→ INPUT FOR THIS TASK:

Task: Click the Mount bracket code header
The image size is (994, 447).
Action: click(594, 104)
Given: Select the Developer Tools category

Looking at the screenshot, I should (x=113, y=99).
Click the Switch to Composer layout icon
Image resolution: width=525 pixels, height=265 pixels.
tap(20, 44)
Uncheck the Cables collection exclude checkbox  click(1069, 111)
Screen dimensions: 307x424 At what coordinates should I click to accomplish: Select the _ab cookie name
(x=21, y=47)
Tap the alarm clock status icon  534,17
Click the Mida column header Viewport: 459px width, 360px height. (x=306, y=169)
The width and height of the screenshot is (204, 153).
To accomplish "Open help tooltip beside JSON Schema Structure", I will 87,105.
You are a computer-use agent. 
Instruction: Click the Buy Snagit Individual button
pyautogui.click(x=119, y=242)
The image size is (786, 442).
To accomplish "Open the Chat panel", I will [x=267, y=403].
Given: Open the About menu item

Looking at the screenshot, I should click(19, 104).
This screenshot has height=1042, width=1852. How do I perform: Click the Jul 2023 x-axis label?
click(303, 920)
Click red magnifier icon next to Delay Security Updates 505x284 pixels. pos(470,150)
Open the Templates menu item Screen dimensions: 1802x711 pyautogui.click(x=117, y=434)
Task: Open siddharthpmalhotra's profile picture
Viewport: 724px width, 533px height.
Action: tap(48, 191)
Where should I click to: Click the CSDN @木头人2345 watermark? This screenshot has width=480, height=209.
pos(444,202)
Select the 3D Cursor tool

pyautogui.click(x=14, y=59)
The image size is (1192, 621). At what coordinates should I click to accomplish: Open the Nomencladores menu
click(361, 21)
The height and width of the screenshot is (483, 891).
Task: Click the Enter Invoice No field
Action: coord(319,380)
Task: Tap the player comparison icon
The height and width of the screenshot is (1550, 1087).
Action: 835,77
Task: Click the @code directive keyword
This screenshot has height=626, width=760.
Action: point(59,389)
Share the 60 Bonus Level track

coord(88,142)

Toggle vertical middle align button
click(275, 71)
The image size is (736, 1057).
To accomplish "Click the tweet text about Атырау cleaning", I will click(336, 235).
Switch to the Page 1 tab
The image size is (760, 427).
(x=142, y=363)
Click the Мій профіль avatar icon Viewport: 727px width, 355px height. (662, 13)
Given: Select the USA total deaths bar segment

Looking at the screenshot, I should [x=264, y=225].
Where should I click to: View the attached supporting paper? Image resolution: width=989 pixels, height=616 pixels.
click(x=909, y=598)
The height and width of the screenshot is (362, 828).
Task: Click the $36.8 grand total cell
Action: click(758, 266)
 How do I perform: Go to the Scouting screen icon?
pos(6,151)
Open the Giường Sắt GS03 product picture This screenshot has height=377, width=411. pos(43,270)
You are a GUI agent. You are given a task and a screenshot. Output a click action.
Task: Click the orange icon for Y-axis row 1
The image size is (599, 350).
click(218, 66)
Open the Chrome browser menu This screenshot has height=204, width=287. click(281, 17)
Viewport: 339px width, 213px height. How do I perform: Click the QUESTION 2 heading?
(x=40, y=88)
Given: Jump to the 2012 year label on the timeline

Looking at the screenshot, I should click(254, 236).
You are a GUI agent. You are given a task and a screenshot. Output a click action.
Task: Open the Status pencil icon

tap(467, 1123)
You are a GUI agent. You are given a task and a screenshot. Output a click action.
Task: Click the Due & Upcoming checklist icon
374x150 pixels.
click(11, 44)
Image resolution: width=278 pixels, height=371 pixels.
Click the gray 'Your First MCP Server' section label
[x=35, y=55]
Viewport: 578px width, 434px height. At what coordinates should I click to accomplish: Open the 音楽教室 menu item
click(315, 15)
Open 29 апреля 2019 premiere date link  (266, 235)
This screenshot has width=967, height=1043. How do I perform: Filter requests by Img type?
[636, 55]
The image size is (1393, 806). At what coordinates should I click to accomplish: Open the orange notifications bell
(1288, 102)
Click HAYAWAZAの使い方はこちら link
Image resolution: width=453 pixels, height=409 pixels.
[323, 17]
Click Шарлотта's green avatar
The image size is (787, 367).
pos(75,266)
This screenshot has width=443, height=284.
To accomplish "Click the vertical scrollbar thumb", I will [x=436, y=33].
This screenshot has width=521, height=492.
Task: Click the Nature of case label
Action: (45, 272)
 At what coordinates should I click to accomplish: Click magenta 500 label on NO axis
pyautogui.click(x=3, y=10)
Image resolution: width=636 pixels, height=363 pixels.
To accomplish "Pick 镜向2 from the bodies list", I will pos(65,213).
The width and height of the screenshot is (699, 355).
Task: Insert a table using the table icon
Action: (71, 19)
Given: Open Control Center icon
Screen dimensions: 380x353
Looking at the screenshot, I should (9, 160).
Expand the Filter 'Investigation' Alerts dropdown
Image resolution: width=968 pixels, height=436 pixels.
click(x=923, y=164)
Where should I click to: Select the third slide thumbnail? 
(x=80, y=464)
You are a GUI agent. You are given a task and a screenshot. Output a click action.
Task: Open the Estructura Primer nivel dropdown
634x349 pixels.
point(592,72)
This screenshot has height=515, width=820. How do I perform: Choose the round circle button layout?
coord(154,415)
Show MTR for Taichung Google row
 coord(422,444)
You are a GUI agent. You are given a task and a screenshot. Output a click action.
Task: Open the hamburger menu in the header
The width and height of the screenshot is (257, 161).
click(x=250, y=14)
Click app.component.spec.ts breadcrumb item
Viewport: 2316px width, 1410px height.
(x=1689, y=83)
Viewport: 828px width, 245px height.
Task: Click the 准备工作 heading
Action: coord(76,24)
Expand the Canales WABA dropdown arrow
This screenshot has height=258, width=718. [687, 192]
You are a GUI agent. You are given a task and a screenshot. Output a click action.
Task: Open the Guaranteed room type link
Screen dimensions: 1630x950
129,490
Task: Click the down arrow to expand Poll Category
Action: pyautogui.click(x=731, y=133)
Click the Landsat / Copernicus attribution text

→ AIM OF THE EXERCISE: Rewrite the data above with every "menu item" changed to "menu entry" and nothing else altered.

→ EXERCISE ANSWER:
Task: Click the Mount bracket code header
The image size is (994, 447).
Action: click(594, 104)
Given: Select the Developer Tools category

Looking at the screenshot, I should (x=113, y=99).
Click the Switch to Composer layout icon
Image resolution: width=525 pixels, height=265 pixels.
tap(20, 44)
Uncheck the Cables collection exclude checkbox  click(1069, 111)
Screen dimensions: 307x424 At what coordinates should I click to accomplish: Select the _ab cookie name
(x=21, y=47)
Tap the alarm clock status icon  534,17
Click the Mida column header Viewport: 459px width, 360px height. (x=306, y=169)
The width and height of the screenshot is (204, 153).
To accomplish "Open help tooltip beside JSON Schema Structure", I will 87,105.
You are a computer-use agent. 
Instruction: Click the Buy Snagit Individual button
pyautogui.click(x=119, y=242)
The image size is (786, 442).
To accomplish "Open the Chat panel", I will [x=267, y=403].
Given: Open the About menu entry

Looking at the screenshot, I should click(19, 104).
This screenshot has height=1042, width=1852. How do I perform: Click the Jul 2023 x-axis label?
click(303, 920)
Click red magnifier icon next to Delay Security Updates 505x284 pixels. pos(470,150)
Open the Templates menu entry Screen dimensions: 1802x711 pyautogui.click(x=117, y=434)
Task: Open siddharthpmalhotra's profile picture
Viewport: 724px width, 533px height.
Action: tap(48, 191)
Where should I click to: Click the CSDN @木头人2345 watermark? This screenshot has width=480, height=209.
pos(444,202)
Select the 3D Cursor tool

pyautogui.click(x=14, y=59)
The image size is (1192, 621). At what coordinates should I click to accomplish: Open the Nomencladores menu
click(361, 21)
The height and width of the screenshot is (483, 891).
Task: Click the Enter Invoice No field
Action: coord(319,380)
Task: Tap the player comparison icon
The height and width of the screenshot is (1550, 1087).
Action: 835,77
Task: Click the @code directive keyword
This screenshot has height=626, width=760.
Action: point(59,389)
Share the 60 Bonus Level track

coord(88,142)

Toggle vertical middle align button
click(275, 71)
The image size is (736, 1057).
To accomplish "Click the tweet text about Атырау cleaning", I will click(336, 235).
Switch to the Page 1 tab
The image size is (760, 427).
(x=142, y=363)
Click the Мій профіль avatar icon Viewport: 727px width, 355px height. (662, 13)
Given: Select the USA total deaths bar segment

Looking at the screenshot, I should [x=264, y=225].
Where should I click to: View the attached supporting paper? Image resolution: width=989 pixels, height=616 pixels.
click(x=909, y=598)
The height and width of the screenshot is (362, 828).
Task: Click the $36.8 grand total cell
Action: click(758, 266)
 How do I perform: Go to the Scouting screen icon?
pos(6,151)
Open the Giường Sắt GS03 product picture This screenshot has height=377, width=411. pos(43,270)
You are a GUI agent. You are given a task and a screenshot. Output a click action.
Task: Click the orange icon for Y-axis row 1
The image size is (599, 350).
click(218, 66)
Open the Chrome browser menu This screenshot has height=204, width=287. click(281, 17)
Viewport: 339px width, 213px height. How do I perform: Click the QUESTION 2 heading?
(x=40, y=88)
Given: Jump to the 2012 year label on the timeline

Looking at the screenshot, I should click(254, 236).
You are a GUI agent. You are given a task and a screenshot. Output a click action.
Task: Open the Status pencil icon

tap(467, 1123)
You are a GUI agent. You are given a task and a screenshot. Output a click action.
Task: Click the Due & Upcoming checklist icon
374x150 pixels.
click(11, 44)
Image resolution: width=278 pixels, height=371 pixels.
Click the gray 'Your First MCP Server' section label
[x=35, y=55]
Viewport: 578px width, 434px height. At what coordinates should I click to accomplish: Open the 音楽教室 menu entry
click(315, 15)
Open 29 апреля 2019 premiere date link  (266, 235)
This screenshot has width=967, height=1043. How do I perform: Filter requests by Img type?
[636, 55]
The image size is (1393, 806). At what coordinates should I click to accomplish: Open the orange notifications bell
(1288, 102)
Click HAYAWAZAの使い方はこちら link
Image resolution: width=453 pixels, height=409 pixels.
[323, 17]
Click Шарлотта's green avatar
The image size is (787, 367).
pos(75,266)
This screenshot has width=443, height=284.
To accomplish "Click the vertical scrollbar thumb", I will [x=436, y=33].
This screenshot has width=521, height=492.
Task: Click the Nature of case label
Action: (45, 272)
 At what coordinates should I click to accomplish: Click magenta 500 label on NO axis
pyautogui.click(x=3, y=10)
Image resolution: width=636 pixels, height=363 pixels.
To accomplish "Pick 镜向2 from the bodies list", I will pos(65,213).
The width and height of the screenshot is (699, 355).
Task: Insert a table using the table icon
Action: (71, 19)
Given: Open Control Center icon
Screen dimensions: 380x353
Looking at the screenshot, I should (9, 160).
Expand the Filter 'Investigation' Alerts dropdown
Image resolution: width=968 pixels, height=436 pixels.
click(x=923, y=164)
Where should I click to: Select the third slide thumbnail? 
(x=80, y=464)
You are a GUI agent. You are given a task and a screenshot. Output a click action.
Task: Open the Estructura Primer nivel dropdown
634x349 pixels.
point(592,72)
This screenshot has height=515, width=820. How do I perform: Choose the round circle button layout?
coord(154,415)
Show MTR for Taichung Google row
 coord(422,444)
You are a GUI agent. You are given a task and a screenshot. Output a click action.
Task: Open the hamburger menu in the header
The width and height of the screenshot is (257, 161).
click(x=250, y=14)
Click app.component.spec.ts breadcrumb item
Viewport: 2316px width, 1410px height.
(x=1689, y=83)
Viewport: 828px width, 245px height.
Task: Click the 准备工作 heading
Action: coord(76,24)
Expand the Canales WABA dropdown arrow
This screenshot has height=258, width=718. [687, 192]
You are a GUI agent. You are given a task and a screenshot. Output a click action.
Task: Open the Guaranteed room type link
Screen dimensions: 1630x950
129,490
Task: Click the down arrow to expand Poll Category
Action: pyautogui.click(x=731, y=133)
Click the Landsat / Copernicus attribution text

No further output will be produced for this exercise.